His advice: “If you want to create your own burger, think of dishes that are not burgers that you love to eat. Chefs do this all the time — they deconstruct a dish and reconstruct it into something else. If you like moo shu pork, make a pork burger with hoisin sauce and fried vegetables on it.”
Spike Mendelsohn (the guy from the fourth season of “Top Chef”) is a firm believer in toppings. “I think that’s what makes the difference in burgers,” said Mendelsohn, who opened his burger-rich Good Stuff Eatery in Washington, D.C., two years ago.
“We have a really, really great blend of meat, but our chefs in the restaurant group came up with some innovative toppings to put on burgers — and we always try to incorporate texture and balance the flavors.”

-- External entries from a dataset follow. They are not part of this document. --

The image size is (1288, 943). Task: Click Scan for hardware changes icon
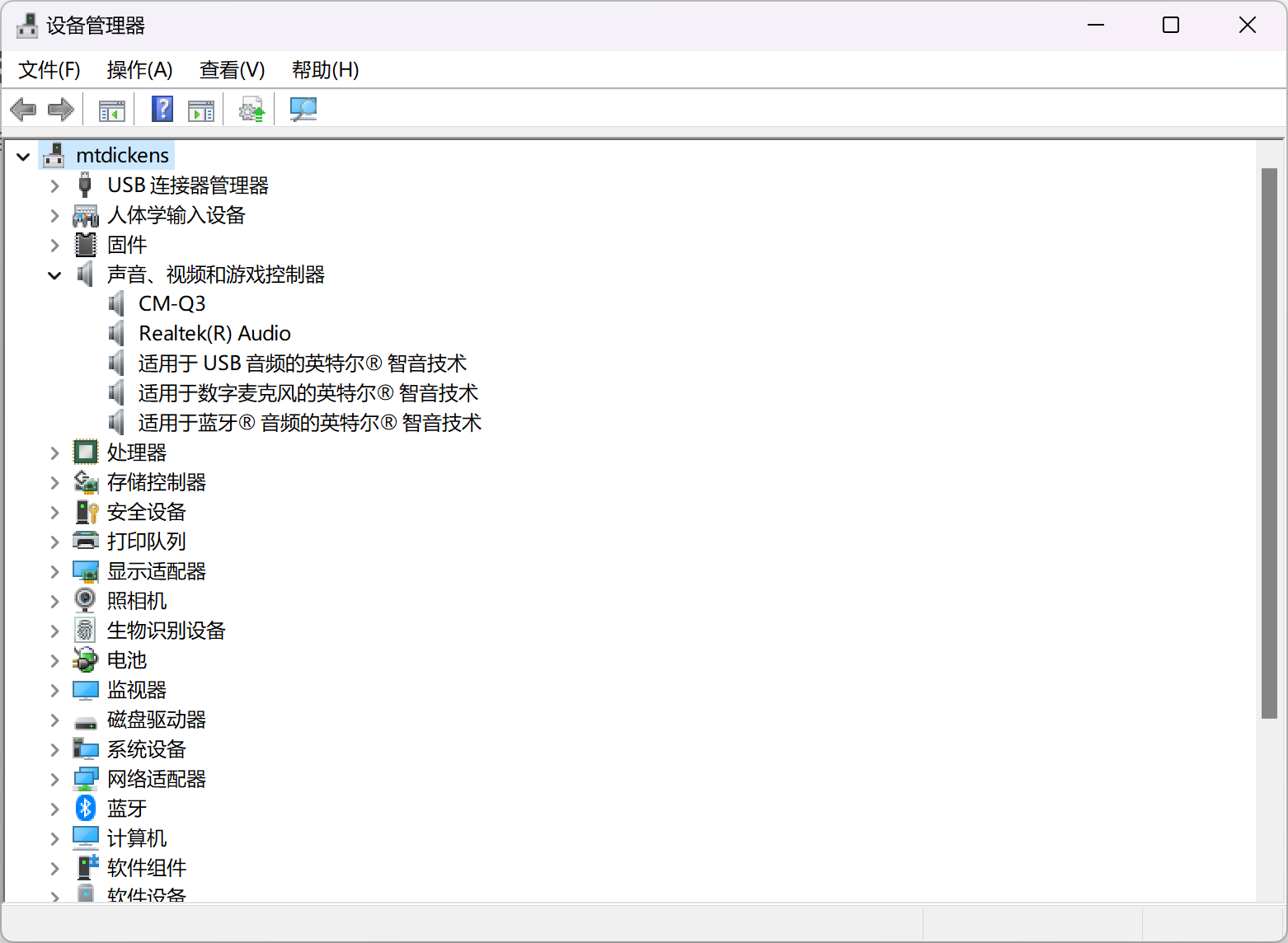click(x=303, y=110)
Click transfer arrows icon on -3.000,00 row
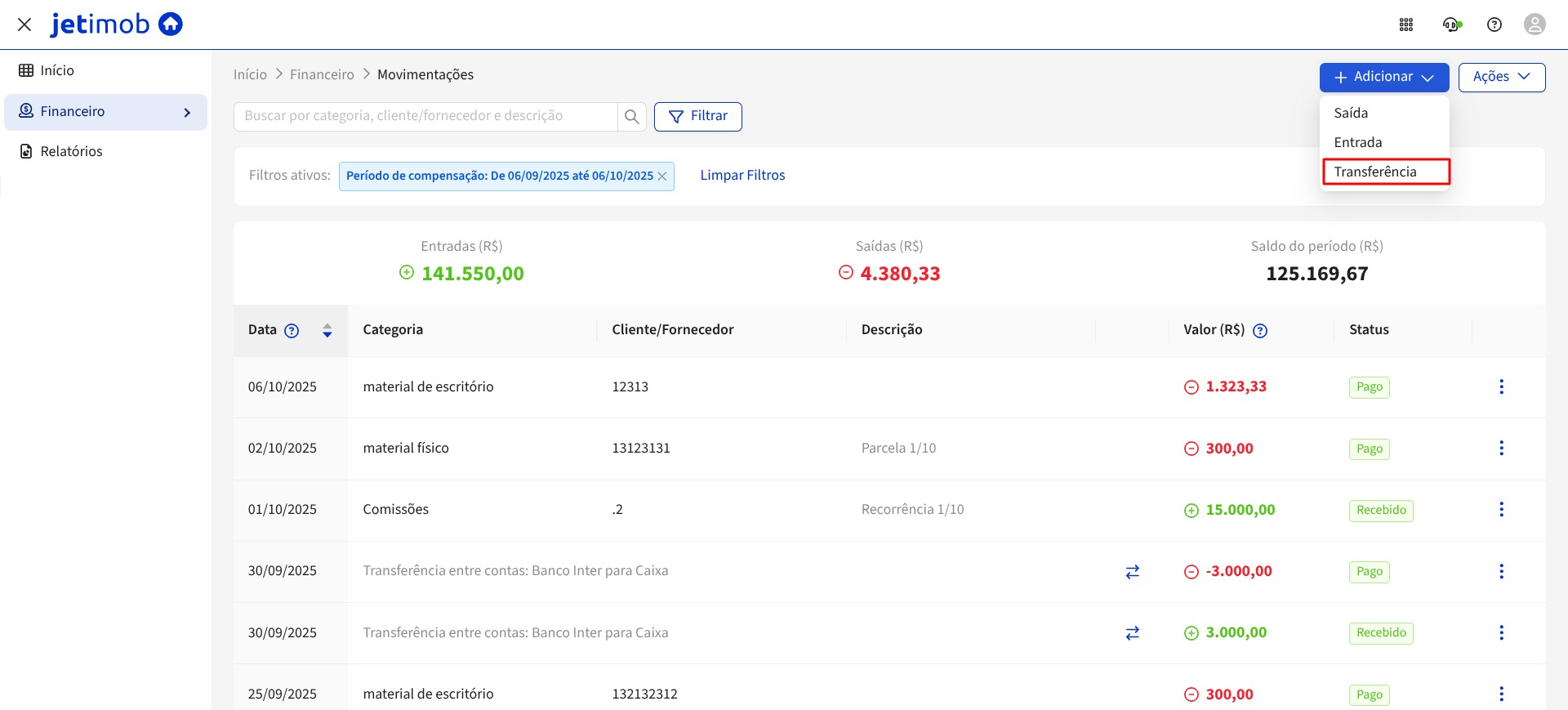 tap(1132, 572)
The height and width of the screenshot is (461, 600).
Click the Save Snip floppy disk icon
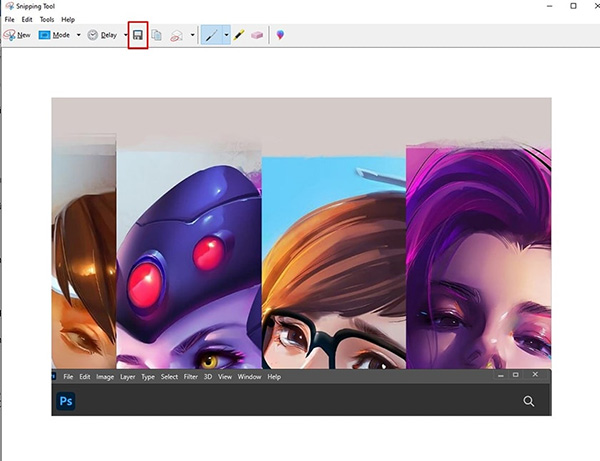click(138, 35)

Be inspired by these topping ideas from a trio of chefs. Some of the combos may be a bit overwhelming, but, like the fashions on Parisian runways, pick and choose what you like and try a few.
GRILL SMART; BE SAFE, TOO
Chicago chefs, local TV celebs and safety experts gathered recently on a patio at Aqua, a Columbus Drive skyscraper, with four gas grills and a few dozen pounds of ground meat, looking for “Chicago’s Safest Grill Master.”
The reason? The sponsor was Underwriters Laboratories, the Northbrook, Ill.,-based product safety group, which knows the dangers of bum igniters on gas grills and improperly stored propane.
So as burgers sizzled on grills, UL’s director of consumer safety John Drengenberg strolled among the contestants: Insulated flame-retardant gloves? (Good.) Wander away and leave the grill unattended? (Bad.) Use a spray bottle of water to control flare-ups? (Good.)
Drengenberg’s safe-grilling tips:
“Grill outdoors. And people say, ’What are you talking about, we always grill outdoors,’ ” he said. But people put grills in a garage when it rains. “You get a flare-up, and your garage is on fire.”
Don’t dispose of hot charcoal in the sand on the beach or in the corner of your backyard. “Charcoal takes a long time to cool down,” he said, and kids running barefoot can get burned. “If you’re in a hurry to get somewhere, put the garden hose on (hot coals).”
Be sure a grill is a safe distance from buildings (about 10 feet), and keep flammable items away from the grill. Think he’s overreacting? “Common sense is not as common as you think,” he said, noting outdoor grills are responsible for 19,000 emergency-room visits and 7,900 home fires each year.